A few weeks later, on a one-week trip home over Halloween, after seeing that the vehicle had not been moved, I attempted to make a $1000 cash payment at a branch to bring the payments current. The teller pulled up the account and said that it was "paid off." The teller didn't know what to do with my payment. So, naturally, I kept my cash. I went back to work for another year. When I quit the job in 2003 and came home, the vehicle was still there. I eventually moved to Montana at the end of 2003. The van was eventually moved some after that to a different outdoor storage area in Idaho. Last year, my mother registered it in my name in Idaho, and last fall, 2008, I moved it here to Montana.
A few years ago, a debt collector called wanting money for the vehicle loan. As per his training, he was attempting to collect the balance plus several years' worth of interest, something around $8000 on a vehicle that was worth about half that amount. The conversation went something like this, for several revolutions:
I did an Idaho lienholder search in 2005 that listed "Bancamerica" as the lienholder, with the old Seafirst address in Seattle.Him: So, how soon can you pay me $8000?
Me: Why do I owe YOU $8000?
Him: For the vehicle.
Me: Go get the vehicle, if you're entitled to it, it hasn't moved in years.
Him: I don't want the vehicle, I want the money.
Me: I can't get you any money. I want the title.
Him: I will give you the title if you give me the money.
Me: I don't owe YOU any money, go get the vehicle.
Him: I don't want the vehicle, I want the money...

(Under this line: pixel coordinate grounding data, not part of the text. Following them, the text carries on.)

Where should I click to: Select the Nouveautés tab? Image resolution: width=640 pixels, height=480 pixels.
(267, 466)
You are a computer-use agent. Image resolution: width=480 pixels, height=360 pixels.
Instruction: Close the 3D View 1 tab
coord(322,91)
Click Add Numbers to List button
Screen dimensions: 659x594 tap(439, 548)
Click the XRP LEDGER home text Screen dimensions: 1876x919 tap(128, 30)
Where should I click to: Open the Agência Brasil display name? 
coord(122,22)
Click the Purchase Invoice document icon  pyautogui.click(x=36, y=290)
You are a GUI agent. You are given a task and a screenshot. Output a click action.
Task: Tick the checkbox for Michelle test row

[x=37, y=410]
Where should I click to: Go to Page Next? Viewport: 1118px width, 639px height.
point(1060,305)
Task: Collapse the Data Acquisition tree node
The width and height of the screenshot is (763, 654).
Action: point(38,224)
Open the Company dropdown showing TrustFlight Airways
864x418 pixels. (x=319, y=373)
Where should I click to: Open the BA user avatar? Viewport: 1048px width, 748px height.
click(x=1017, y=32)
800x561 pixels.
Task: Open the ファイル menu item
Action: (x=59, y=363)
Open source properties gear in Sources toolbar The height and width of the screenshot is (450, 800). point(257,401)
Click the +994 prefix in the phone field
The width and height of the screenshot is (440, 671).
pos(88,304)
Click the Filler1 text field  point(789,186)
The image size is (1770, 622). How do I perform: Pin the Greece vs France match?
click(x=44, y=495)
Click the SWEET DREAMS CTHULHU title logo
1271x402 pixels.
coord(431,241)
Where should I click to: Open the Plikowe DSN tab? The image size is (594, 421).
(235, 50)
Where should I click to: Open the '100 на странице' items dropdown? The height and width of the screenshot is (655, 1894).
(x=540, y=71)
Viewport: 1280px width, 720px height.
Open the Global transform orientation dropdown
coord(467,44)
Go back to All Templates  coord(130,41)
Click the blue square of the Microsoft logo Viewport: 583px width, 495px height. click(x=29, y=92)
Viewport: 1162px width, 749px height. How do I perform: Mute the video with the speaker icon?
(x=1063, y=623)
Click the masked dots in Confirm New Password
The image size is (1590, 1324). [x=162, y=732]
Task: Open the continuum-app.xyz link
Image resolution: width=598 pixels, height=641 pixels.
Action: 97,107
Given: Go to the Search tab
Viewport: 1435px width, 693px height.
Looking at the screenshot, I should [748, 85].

I hesitated to start a new thread here that is similar to several other resolved threads, but there are a few differences between this case and the others.
First, I have not been through a bankruptcy. For the last seven or so years, I have been largely judgement-proof. I don't own a house, or any vehicles (except for the vehicle in question, but it hasn't been driven more than 30 miles since January 2002). So the original debt has never been discharged, although my credit reports list it as charged off in October 2002, so it may be near or beyond the statute of limitations (in Idaho? Washington? Montana?).
Second, the vehicle isn't wrecked or unusable, and I don't want to sell it or get rid of it. In fact, I replaced the battery and had the oil changed last fall when I moved it here, and I started it right up last weekend. I was thinking of getting it registered and insured here in Montana and making use of it, it's got fairly low miles for a vehicle it's age. To register the "foreign" vehicle, I need to submit paperwork, which appears to trigger a process:
So the way I read this, is that if I try to register the vehicle, the State of Montana will send me a title, and then invite the lienholder of record the opportunity to release their interest (why would they do that?) or begin the repossession process. I'm fine with either outcome. I'm unsure if they would or could try to get a judgement for the balance of the loan.Collateral Security Interests – A lending institution files a security interest against a vehicle currently titled in your name through the Title and Registration Bureau. Since Montana is not a title holding state, the Montana title is mailed to the registered owner, and the lending institution receives a Notice of Security Interest/Lien Filing/Lien Release/Repossession form with which it can either release a security interest or apply for a repossession title.
Does anyone have any insight into any possible unintended consequences from trying to register and drive this vehicle? Is there any chance that I could somehow gain a clear title to this rig? Is there any chance that I could go to prison? (Trying to think of opposite outcomes, here). Or will I just be able to register and drive this vehicle without any other changes to the situation?
Maybe I should wait until Bank of America goes belly up or gets bought out? Seven years ago, I never would have thought they would be the ones staring down insolvency instead of me.